In summary, we have described the cloning and developmental expression of a new member of the FGFR-family. Our data suggest that this putative receptor plays a role in the development of endodermal and muscle lineages. From this study and previous reports, it is clear that the FGFR-family consists of multiple genes, as well as multiple isoforms. Identifying the in vivo ligands for these receptors and determining their normal biological role(s) is becoming an increasingly demanding challenge. The recent discovery of a Drosophila member of the FGFR-family (Glazer and Shilo, 1991) suggests that these studies will also be pertinent to non-vertebrate species.

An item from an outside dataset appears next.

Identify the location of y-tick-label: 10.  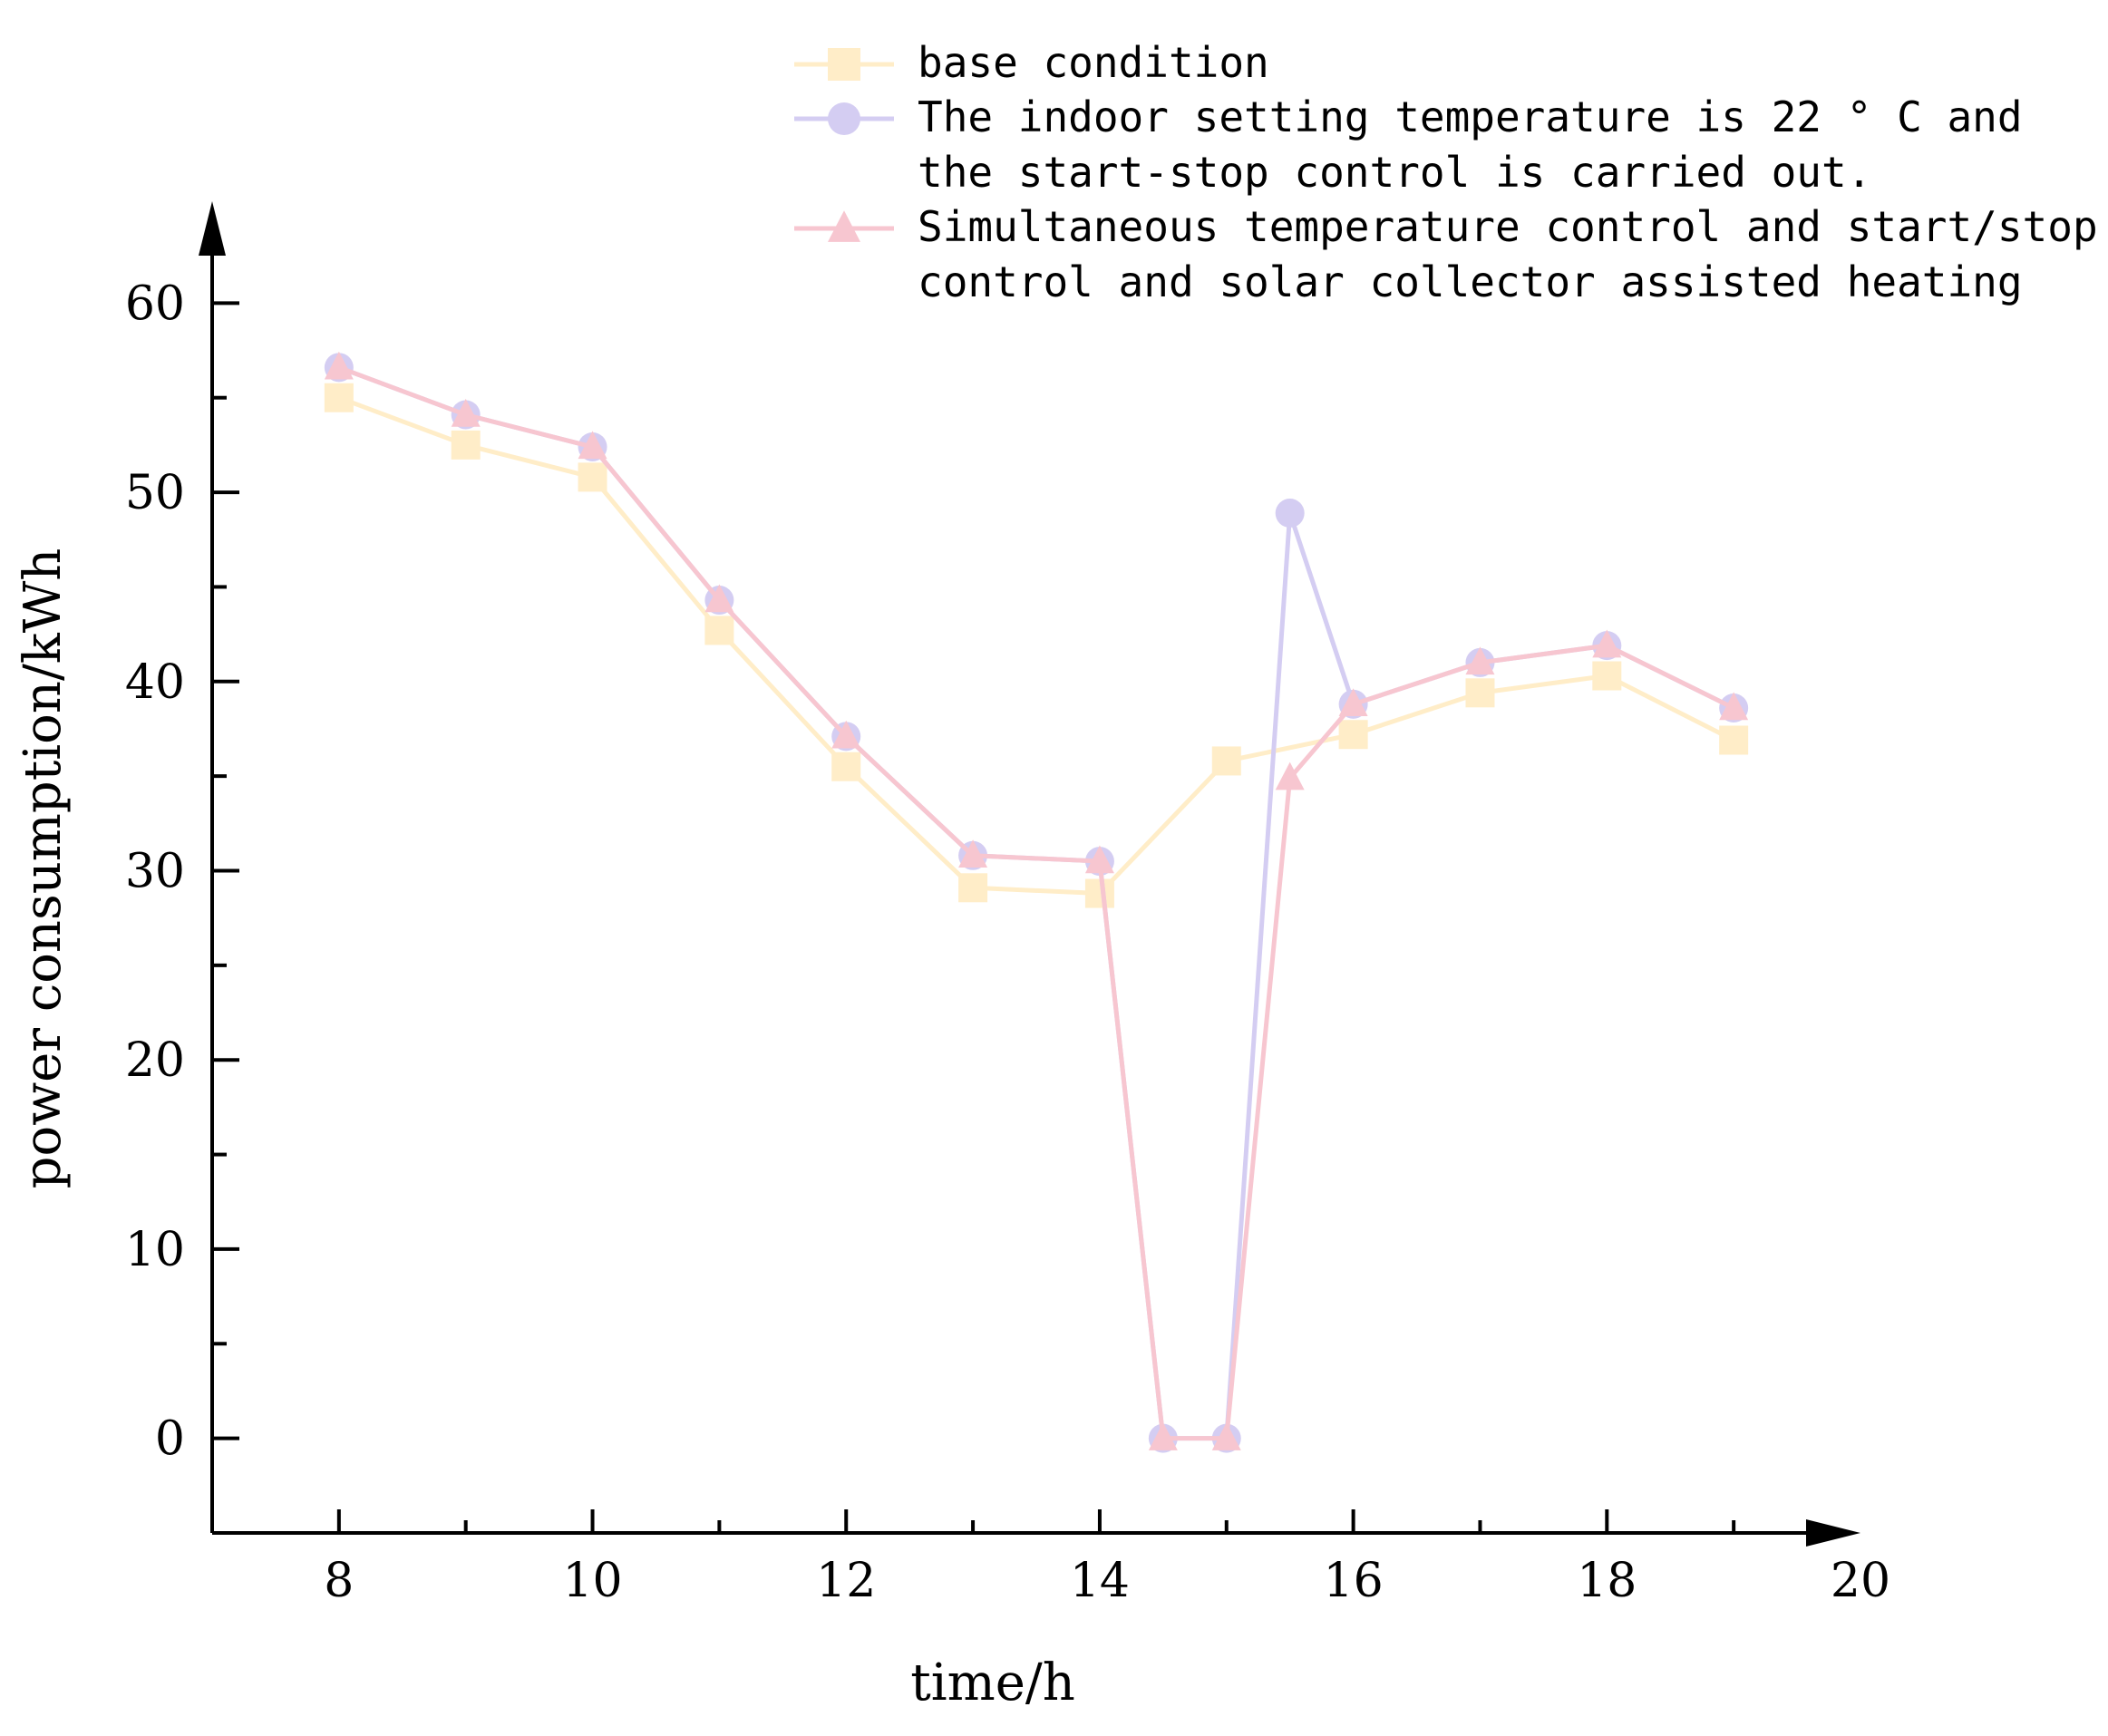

We would like to thank René St-Arnaud for the gift of P19 RNA blots, Steve Hanks for discussion on PTKs, Barbara Kerr for typing of the manuscript and Alice O’Connor for help with several figures.

PCR clones encoding the two novel PTKs, PTK-3 and PTK-37, isolated in the initial cerebellar screen have recently been cloned by two other groups. PTK-3 is identical to TK3 (Wilkie, T. M. and Simon, M. I. [1991], Cloning multigene families with degenerate PCR primers. In Methods: A Companion to Methods in Enzymology, Vol. 2, in press). PTK-37 is identical to YK5 (Wilkie and Simon, 1991) and tyro-3 (Lai, C. and Lemke, G. [1991]. An extended family of proteintyrosine kinase genes differentially expressed in the vertebrate nervous system. Neuron6, 691-704).